(Written request)
Please rewrite the entries below, swapping "Venue Map" for "Event Map" and leaving everything else untouched.

A data block
════════════════
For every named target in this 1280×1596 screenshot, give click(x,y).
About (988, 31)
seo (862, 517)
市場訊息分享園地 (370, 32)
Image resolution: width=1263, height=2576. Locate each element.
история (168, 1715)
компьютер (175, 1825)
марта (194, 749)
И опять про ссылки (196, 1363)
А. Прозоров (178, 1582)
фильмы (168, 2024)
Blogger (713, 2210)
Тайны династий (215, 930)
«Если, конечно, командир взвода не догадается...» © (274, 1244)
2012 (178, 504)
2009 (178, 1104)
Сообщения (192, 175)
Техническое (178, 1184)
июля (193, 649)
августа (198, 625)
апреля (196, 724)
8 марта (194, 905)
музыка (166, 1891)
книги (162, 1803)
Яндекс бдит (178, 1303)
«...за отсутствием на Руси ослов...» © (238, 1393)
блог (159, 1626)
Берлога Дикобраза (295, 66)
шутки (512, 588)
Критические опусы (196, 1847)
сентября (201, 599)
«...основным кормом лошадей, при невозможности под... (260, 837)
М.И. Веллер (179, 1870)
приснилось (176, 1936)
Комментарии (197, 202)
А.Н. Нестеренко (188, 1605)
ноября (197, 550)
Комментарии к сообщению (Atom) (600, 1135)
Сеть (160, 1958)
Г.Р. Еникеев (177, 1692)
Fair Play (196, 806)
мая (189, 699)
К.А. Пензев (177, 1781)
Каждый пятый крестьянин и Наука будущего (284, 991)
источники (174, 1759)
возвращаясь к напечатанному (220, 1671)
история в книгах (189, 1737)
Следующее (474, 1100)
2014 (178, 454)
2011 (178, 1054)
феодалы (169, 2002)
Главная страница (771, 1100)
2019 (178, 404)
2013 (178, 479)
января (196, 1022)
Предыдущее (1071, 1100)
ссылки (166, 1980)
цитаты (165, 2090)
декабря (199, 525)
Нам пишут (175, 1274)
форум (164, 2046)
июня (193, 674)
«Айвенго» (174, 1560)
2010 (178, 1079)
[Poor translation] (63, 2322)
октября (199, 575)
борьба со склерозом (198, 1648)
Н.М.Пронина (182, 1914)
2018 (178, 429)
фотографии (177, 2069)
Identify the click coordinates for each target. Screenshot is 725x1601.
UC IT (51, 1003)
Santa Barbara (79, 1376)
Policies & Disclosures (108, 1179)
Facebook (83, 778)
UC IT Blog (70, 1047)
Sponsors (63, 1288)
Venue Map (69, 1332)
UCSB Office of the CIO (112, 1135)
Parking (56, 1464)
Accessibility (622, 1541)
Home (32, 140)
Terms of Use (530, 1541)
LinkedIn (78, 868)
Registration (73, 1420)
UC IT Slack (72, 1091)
════════════════
(Result of this exercise)
For every named target in this 1280×1596 screenshot, give click(x,y).
About (988, 31)
seo (862, 517)
市場訊息分享園地 (370, 32)
Image resolution: width=1263, height=2576. Locate each element.
история (168, 1715)
компьютер (175, 1825)
марта (194, 749)
И опять про ссылки (196, 1363)
А. Прозоров (178, 1582)
фильмы (168, 2024)
Blogger (713, 2210)
Тайны династий (215, 930)
«Если, конечно, командир взвода не догадается...» © (274, 1244)
2012 (178, 504)
2009 (178, 1104)
Сообщения (192, 175)
Техническое (178, 1184)
июля (193, 649)
августа (198, 625)
апреля (196, 724)
8 марта (194, 905)
музыка (166, 1891)
книги (162, 1803)
Яндекс бдит (178, 1303)
«...за отсутствием на Руси ослов...» © (238, 1393)
блог (159, 1626)
Берлога Дикобраза (295, 66)
шутки (512, 588)
Критические опусы (196, 1847)
сентября (201, 599)
«...основным кормом лошадей, при невозможности под... (260, 837)
М.И. Веллер (179, 1870)
приснилось (176, 1936)
Комментарии (197, 202)
А.Н. Нестеренко (188, 1605)
ноября (197, 550)
Комментарии к сообщению (Atom) (600, 1135)
Сеть (160, 1958)
Г.Р. Еникеев (177, 1692)
Fair Play (196, 806)
мая (189, 699)
К.А. Пензев (177, 1781)
Каждый пятый крестьянин и Наука будущего (284, 991)
источники (174, 1759)
возвращаясь к напечатанному (220, 1671)
история в книгах (189, 1737)
Следующее (474, 1100)
2014 (178, 454)
2011 (178, 1054)
феодалы (169, 2002)
Главная страница (771, 1100)
2019 (178, 404)
2013 (178, 479)
января (196, 1022)
Предыдущее (1071, 1100)
ссылки (166, 1980)
цитаты (165, 2090)
декабря (199, 525)
Нам пишут (175, 1274)
форум (164, 2046)
июня (193, 674)
«Айвенго» (174, 1560)
2010 (178, 1079)
[Poor translation] (63, 2322)
октября (199, 575)
борьба со склерозом (198, 1648)
Н.М.Пронина (182, 1914)
2018 (178, 429)
фотографии (177, 2069)
Identify the click coordinates for each target. Screenshot is 725x1601.
UC IT (51, 1003)
Santa Barbara (79, 1376)
Policies & Disclosures (108, 1179)
Facebook (83, 778)
UC IT Blog (70, 1047)
Sponsors (63, 1288)
Event Map (69, 1332)
UCSB Office of the CIO (112, 1135)
Parking (56, 1464)
Accessibility (622, 1541)
Home (32, 140)
Terms of Use (530, 1541)
LinkedIn (78, 868)
Registration (73, 1420)
UC IT Slack (72, 1091)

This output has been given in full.